Going off to Howard University expanded his view of the diaspora. “My tribe was shattering and reforming around me” he writes as he expanded his definition of the diaspora to include blacks of different shades and sexual orientations. He writes further about meeting his friend Ben at Howard University: “there was something particular about journeying out with black people who knew the length of the road because they had travelled it too.”

And for Thunderball, the pull of Wakanda provided him with a chance of small redemption after a career spent wrecking the Avengers.

His answer to the diaspora’s gravity is to surrender to it fully.  In exploring it, he found his family. He found his true companions. And, years later, his creative impulse reached back to make his experience the model for his Wakanda—a nation where its king could readily count on the strength of the diaspora to defend his crown. My fanboy, again, cheered when the crew put the villain who called them “kaffier” in his rightful place.

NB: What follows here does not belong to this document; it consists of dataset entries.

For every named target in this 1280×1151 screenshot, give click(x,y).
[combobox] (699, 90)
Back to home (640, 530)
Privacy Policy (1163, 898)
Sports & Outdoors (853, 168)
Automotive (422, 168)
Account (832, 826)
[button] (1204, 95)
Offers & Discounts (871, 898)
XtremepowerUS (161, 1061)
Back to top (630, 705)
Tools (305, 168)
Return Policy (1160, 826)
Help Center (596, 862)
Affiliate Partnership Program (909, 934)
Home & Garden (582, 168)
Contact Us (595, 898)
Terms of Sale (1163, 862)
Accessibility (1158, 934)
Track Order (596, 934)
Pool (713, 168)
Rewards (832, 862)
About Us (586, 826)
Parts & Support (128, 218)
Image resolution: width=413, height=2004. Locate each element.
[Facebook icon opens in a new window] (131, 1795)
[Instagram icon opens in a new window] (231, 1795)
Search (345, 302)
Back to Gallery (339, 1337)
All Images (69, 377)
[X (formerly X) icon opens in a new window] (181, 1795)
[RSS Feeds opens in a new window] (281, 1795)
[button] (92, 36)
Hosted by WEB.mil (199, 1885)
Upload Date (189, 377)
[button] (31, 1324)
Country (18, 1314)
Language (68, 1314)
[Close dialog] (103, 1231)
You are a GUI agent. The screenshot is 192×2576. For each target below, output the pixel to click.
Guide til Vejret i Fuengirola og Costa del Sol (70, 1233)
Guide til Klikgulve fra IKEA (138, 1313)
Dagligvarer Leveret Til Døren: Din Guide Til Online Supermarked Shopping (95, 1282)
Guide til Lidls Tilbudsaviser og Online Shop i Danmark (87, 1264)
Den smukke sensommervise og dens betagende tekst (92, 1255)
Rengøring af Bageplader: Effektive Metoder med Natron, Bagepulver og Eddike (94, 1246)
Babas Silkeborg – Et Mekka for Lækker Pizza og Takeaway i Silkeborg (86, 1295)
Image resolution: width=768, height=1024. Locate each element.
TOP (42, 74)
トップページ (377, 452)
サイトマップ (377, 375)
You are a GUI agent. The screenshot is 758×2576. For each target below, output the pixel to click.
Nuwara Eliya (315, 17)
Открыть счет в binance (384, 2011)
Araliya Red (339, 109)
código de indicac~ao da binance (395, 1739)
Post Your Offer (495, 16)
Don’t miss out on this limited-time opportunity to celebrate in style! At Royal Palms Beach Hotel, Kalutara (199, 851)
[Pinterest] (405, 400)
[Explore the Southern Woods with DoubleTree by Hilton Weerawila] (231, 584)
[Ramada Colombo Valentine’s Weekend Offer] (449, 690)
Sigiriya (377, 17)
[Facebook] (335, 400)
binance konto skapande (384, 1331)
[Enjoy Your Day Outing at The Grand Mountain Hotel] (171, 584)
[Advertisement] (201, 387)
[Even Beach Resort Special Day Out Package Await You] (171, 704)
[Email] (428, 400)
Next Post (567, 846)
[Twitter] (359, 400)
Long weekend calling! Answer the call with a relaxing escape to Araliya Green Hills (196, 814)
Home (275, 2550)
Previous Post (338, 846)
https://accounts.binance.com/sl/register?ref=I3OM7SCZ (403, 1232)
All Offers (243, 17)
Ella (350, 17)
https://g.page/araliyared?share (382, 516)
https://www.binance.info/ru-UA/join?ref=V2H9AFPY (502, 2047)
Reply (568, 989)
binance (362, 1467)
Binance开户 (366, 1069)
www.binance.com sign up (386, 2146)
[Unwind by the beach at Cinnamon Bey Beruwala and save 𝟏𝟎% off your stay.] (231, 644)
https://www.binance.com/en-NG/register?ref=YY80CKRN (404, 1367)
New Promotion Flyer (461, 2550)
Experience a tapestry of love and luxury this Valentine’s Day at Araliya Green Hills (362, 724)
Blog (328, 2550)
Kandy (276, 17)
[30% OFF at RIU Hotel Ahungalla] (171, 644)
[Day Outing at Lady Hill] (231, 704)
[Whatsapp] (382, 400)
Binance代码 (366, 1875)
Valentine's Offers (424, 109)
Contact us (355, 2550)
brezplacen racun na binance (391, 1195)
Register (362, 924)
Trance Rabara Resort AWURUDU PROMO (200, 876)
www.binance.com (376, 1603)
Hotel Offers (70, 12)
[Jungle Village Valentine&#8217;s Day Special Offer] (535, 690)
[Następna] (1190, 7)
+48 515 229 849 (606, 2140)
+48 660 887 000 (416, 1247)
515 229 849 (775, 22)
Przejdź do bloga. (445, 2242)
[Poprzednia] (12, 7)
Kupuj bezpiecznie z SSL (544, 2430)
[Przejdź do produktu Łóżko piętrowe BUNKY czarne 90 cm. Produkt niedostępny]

And yet. I think back to all the reading I did to prepare for my time in Cape Town. One of the articles I read was Malcolm Gladwell’s “Black Like Them.” How he tried to navigate through social science research and memoir the complexities of being black, but not being African-American. I think of Ifemelu’s blog from Chimamanda Ngozi Adichie’s Americanah and how it talked about the differences between native born blacks and those who came to this nation from the Continent.

I think about how I felt that evening as the conversation of the jollof wars transitioned into another conversation of import for the menagerie of blacks gathered around the dining table. As an aspiring black creative, I feel the diaspora’s gravity has pulled me into a different orbit. I was a foolish young man who went to the Continent in college, full versed in hip-hop and uneducated to the words of the immigrant song. Because of this, I flatten black personhood into a predictable map—one that arrows all progress to America.  It is only years later that I figured out what I wanted. What I wanted was Wakanda, a black world anchored by so many varieties of black personhood. I got it that night years ago.